L’operazione, scaturita da un’autonoma attività di “Controllo economico del territorio” svolto dai militari della Compagnia di Imola, si è concretizzata in una verifica fiscale che ha ricostruito un volume d’affari di circa 1 milione di euro. Le indagini sono state svolte con l’ausilio delle Banche Dati in uso al Corpo e l’incrocio dei dati estrapolati dal portale della Federazione Italiana Sport Equestri (FISE).
In particolare, l’istruttore avrebbe impartito lezioni di equitazione ai propri clienti, offrendo loro anche la possibilità di partecipare a competizioni ippiche, ricevendo compensi sia mediante bonifici bancari che in contanti.

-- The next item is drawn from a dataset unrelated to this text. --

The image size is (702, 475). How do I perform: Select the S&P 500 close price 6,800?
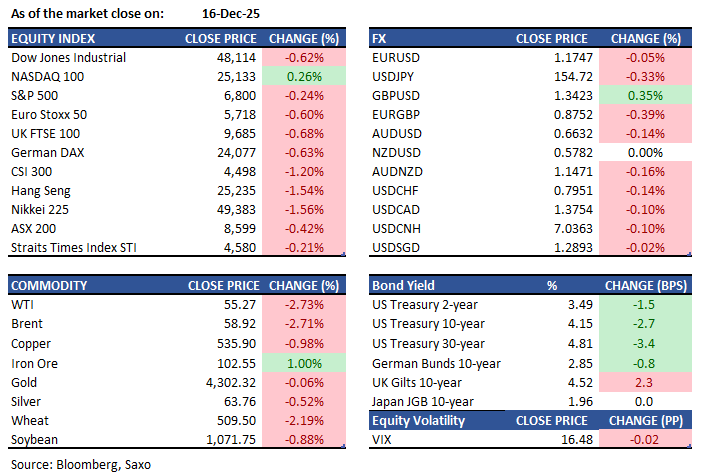tap(212, 95)
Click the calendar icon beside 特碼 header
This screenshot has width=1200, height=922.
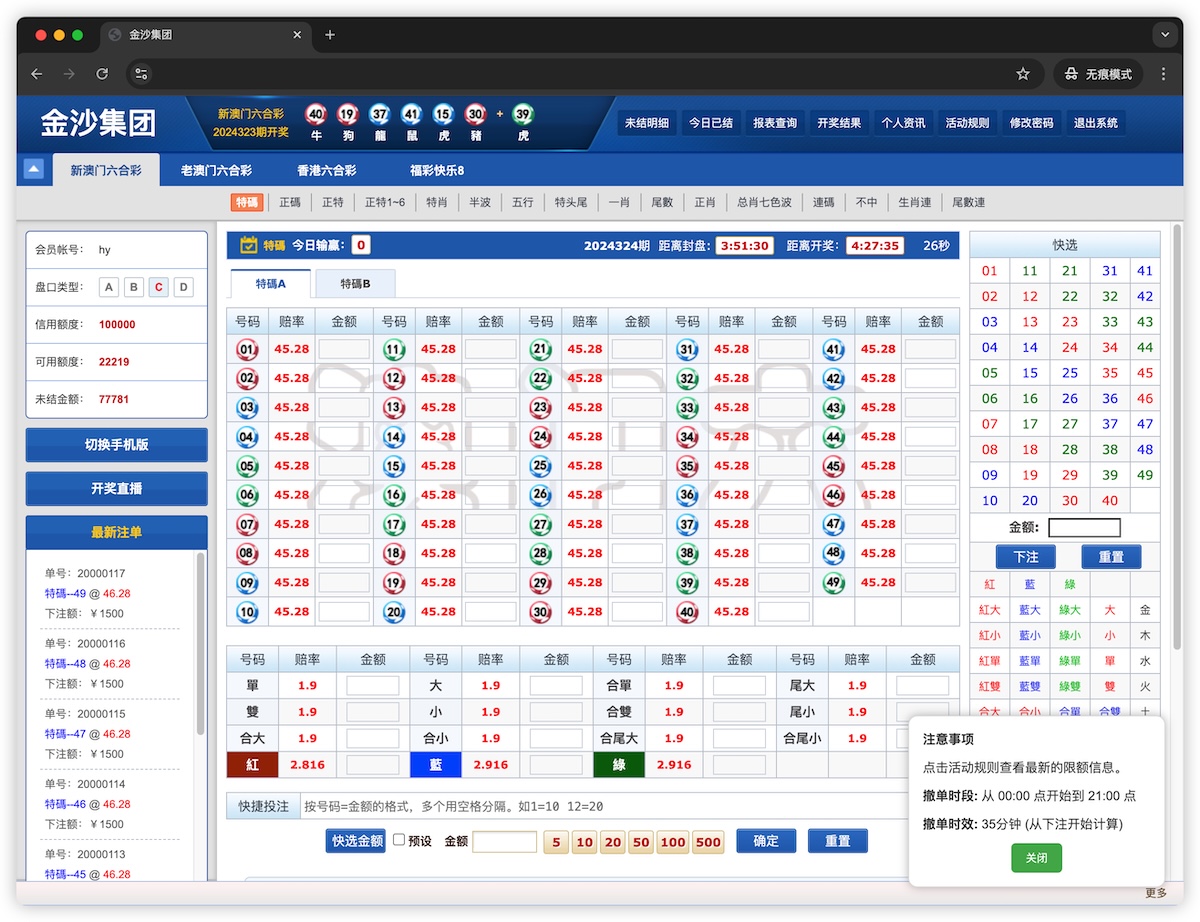249,245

Ulteriori introiti deriverebbero dall’attività di intermediazione nella vendita di cavalli svolta, in alcuni casi, acquistando equini all’estero e rivendendoli in Italia; in altri, invece, intrattenendo relazioni con società sempre situate all’estero che, a loro volta, avrebbero svolto il ruolo di intermediario per la vendita a clienti italiani. In una circostanza, la vendita sarebbe avvenuta a fronte di un corrispettivo in contanti superiore alle soglie previste
dalla normativa antiriciclaggio, che vieta il trasferimento di denaro contante per un importo pari o superiore a € 3.000; per tale condotta è stata comminata una sanzione amministrativa pecuniaria che oscilla tra € 3.000 e € 50.000.

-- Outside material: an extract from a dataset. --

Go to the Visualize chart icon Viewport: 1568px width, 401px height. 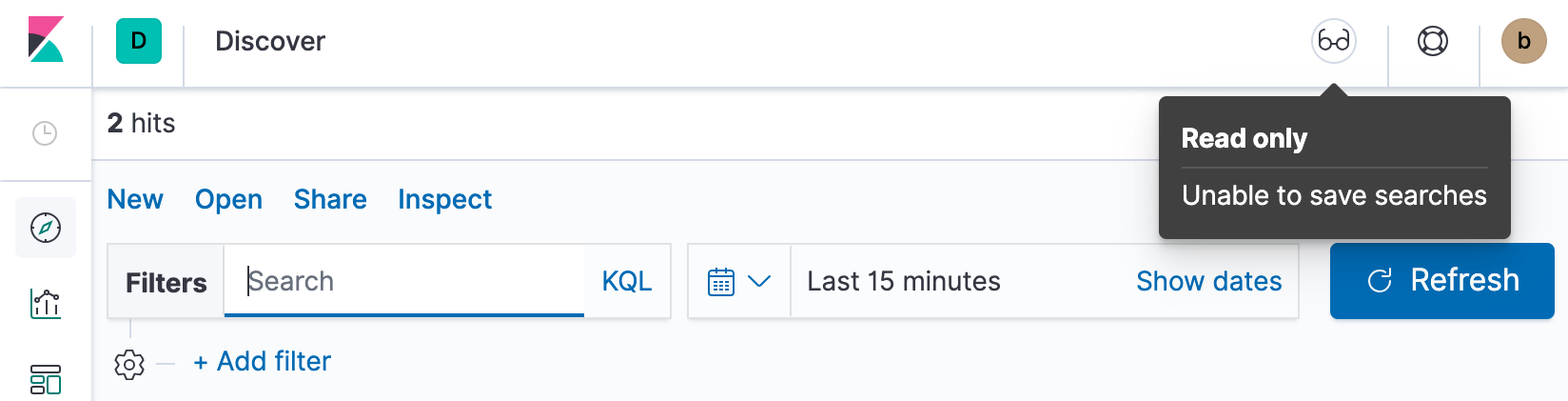tap(46, 304)
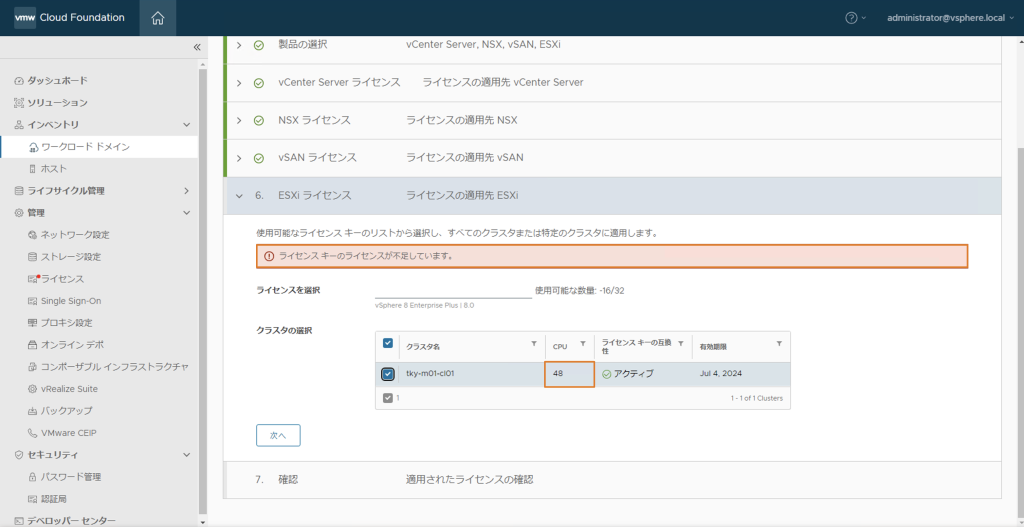Viewport: 1024px width, 527px height.
Task: Expand the ライフサイクル管理 sidebar section
Action: click(x=187, y=191)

Dell’attività è stata notiziata la Procura della Repubblica di Bologna, alla quale è stato denunciato il soggetto per violazioni al D.Lgs. n. 74/2000.

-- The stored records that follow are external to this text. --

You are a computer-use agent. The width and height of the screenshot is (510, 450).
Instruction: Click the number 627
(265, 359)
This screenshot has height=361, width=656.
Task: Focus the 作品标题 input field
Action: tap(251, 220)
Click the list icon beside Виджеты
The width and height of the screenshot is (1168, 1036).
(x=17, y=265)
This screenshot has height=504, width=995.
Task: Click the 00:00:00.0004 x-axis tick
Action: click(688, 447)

L’evasione fiscale costituisce un grave ostacolo allo sviluppo economico perché distorce la concorrenza e l’allocazione delle risorse, mina il rapporto di fiducia tra i cittadini e Stato e penalizza l’equità, sottraendo spazi di intervento a favore delle fasce sociali più deboli. Da qui l’importanza dell’azione “chirurgica” svolta dalla Guardia di Finanza contro gli evasori totali.